You see, I have two office crushes.
Part of me believes that everything –EVERYTHING — in life is about timing. That a person with whom you could have been best friends, or lifetime lovers, might simply pass beneath your radar if you meet them at the wrong time. This is especially true in dating. I think there was no way on earth Lieu and I could ever have worked. He was just too damaged at the time I met him to do anything more than take take take.
Thus, the woman posed with him and his children in his current profile picture on Facebook, which I saw for the first time at midnight last night after strenuously not looking for seven months, is not a better or more worthy person than me. She merely has better luck. Most people do (in the global 1% we all dwell in, at least.) She probably also has a graduate degree, and a controlling personality, and a history of never doing anything interesting nor wearing eyeliner. Whatever! I FEEL FINE ABOUT IT SO DON’T ASK ME.
Where was I again? Right.
So, in my last post I confessed my terrible dilemma about that one guy, and everyone judged me because it is horrible. Believe me, I know this. From now on we shall call him the Inappropriate Object (IO), so that we don’t give his name any power. (In real life, he shares a name with my best friend, so I never ever say it aloud anyway, because ick.)
I said I felt the click when I met him, and I did. BUT. What if the click isn’t so much about him as it is about…me?
You know how it is when you start dating someone that you like, and all of a sudden you start getting all kinds of male attention? We tend to say that it’s the glow of new love. But maybe it’s just because you’re throwing off all of this sex energy all of a sudden — because of the phase of the moon or the phase of your menstrual cycle or some kind of pollen-driven psychic shift that hasn’t been pinpointed — and New Guy You’re Dating just happens to be the first lucky soul to pick up what you’re laying down.

_Tasks to perform_:
[1] Translate this sentence from the blog post into Spanish: "I said I felt the click when I met him, and I did."
[2] What name does the blog post give to the man discussed in the writer's last post?
[3] Condense the paragraph of the blog post that begins "So, in my last post I confessed" into two sentences, keeping its main facts.

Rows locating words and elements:
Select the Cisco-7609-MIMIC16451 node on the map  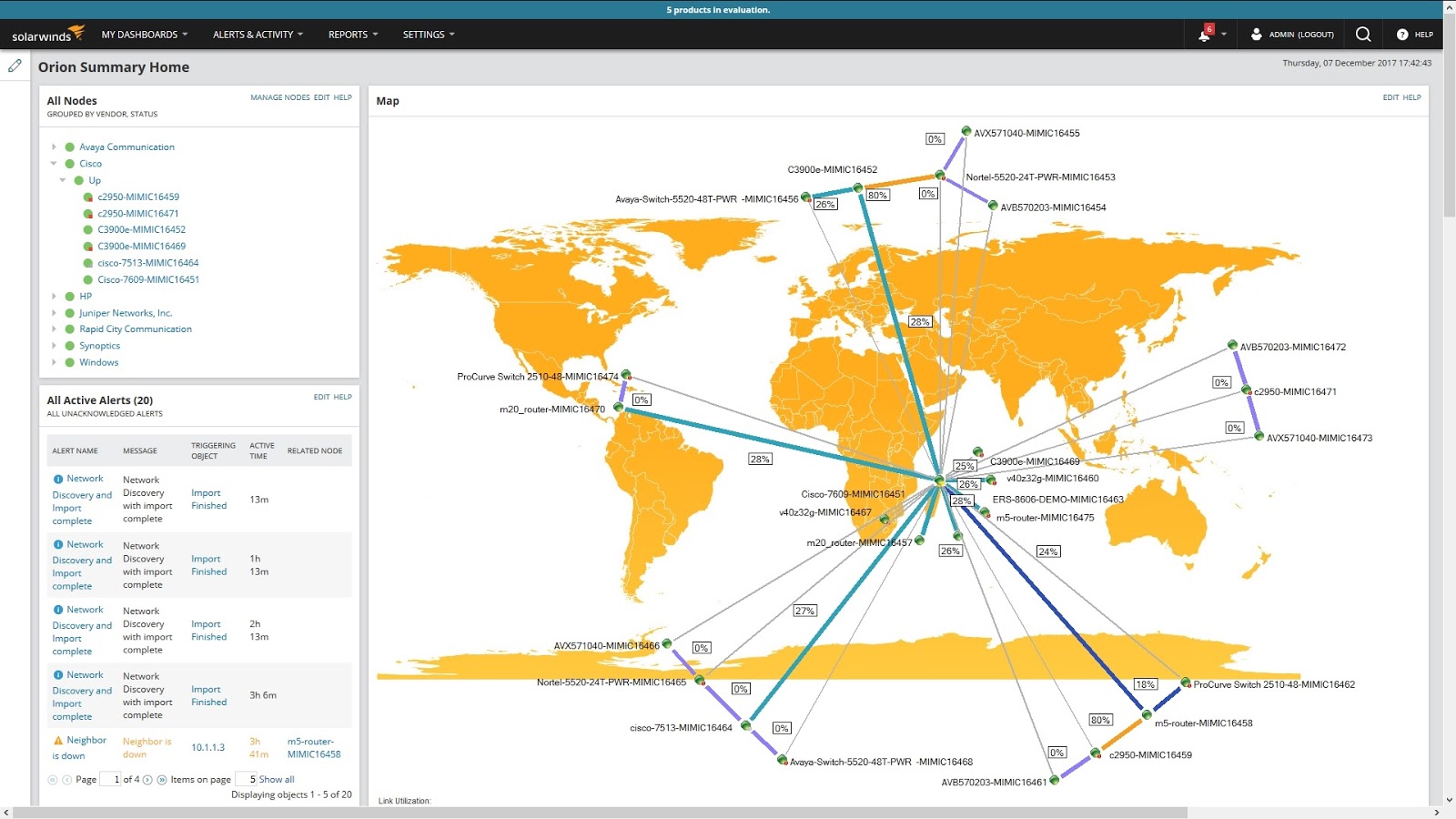click(938, 480)
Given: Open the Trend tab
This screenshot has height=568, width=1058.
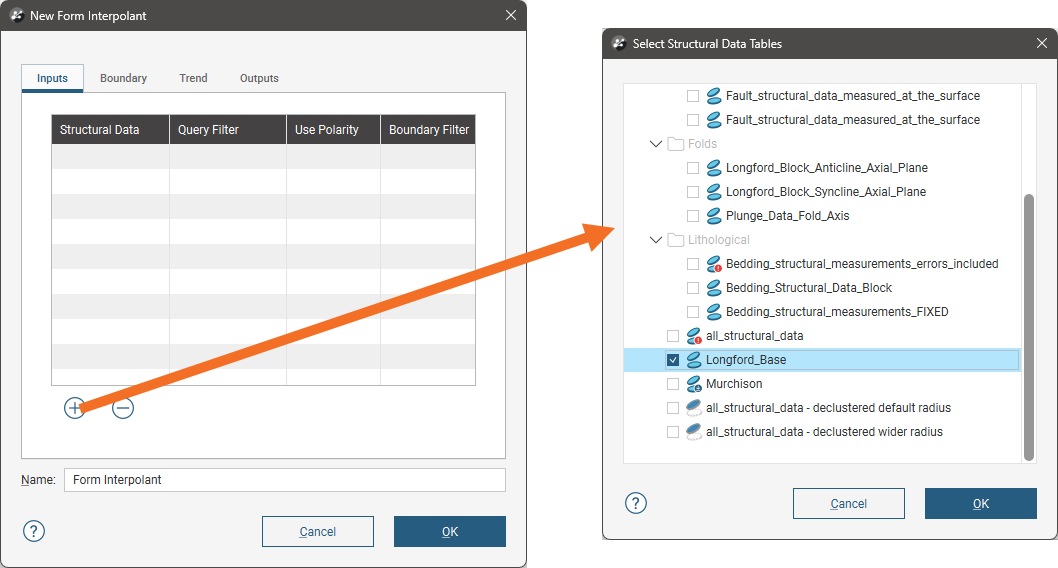Looking at the screenshot, I should 193,78.

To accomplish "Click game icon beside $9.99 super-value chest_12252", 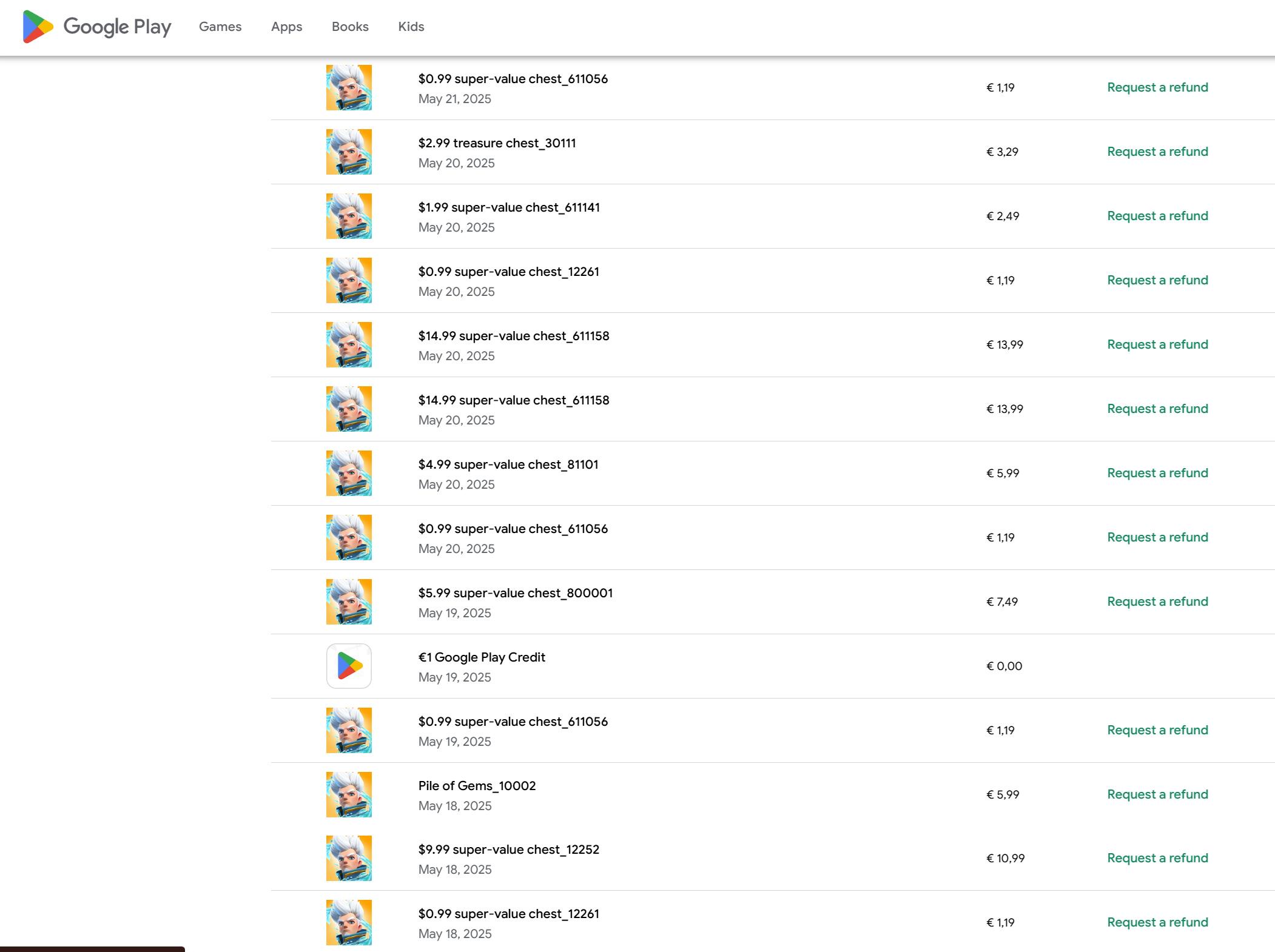I will [349, 858].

_Solutions below_:
[1] Dije que sentí el clic cuando lo conocí, y así fue.

[2] The Inappropriate Object, or IO.

[3] In my last post I confessed my terrible dilemma about one man, and everyone judged me for it, which I understand. He will now be called the Inappropriate Object (IO) so his name has no power; in real life he shares a name with my best friend, so I never say it aloud anyway.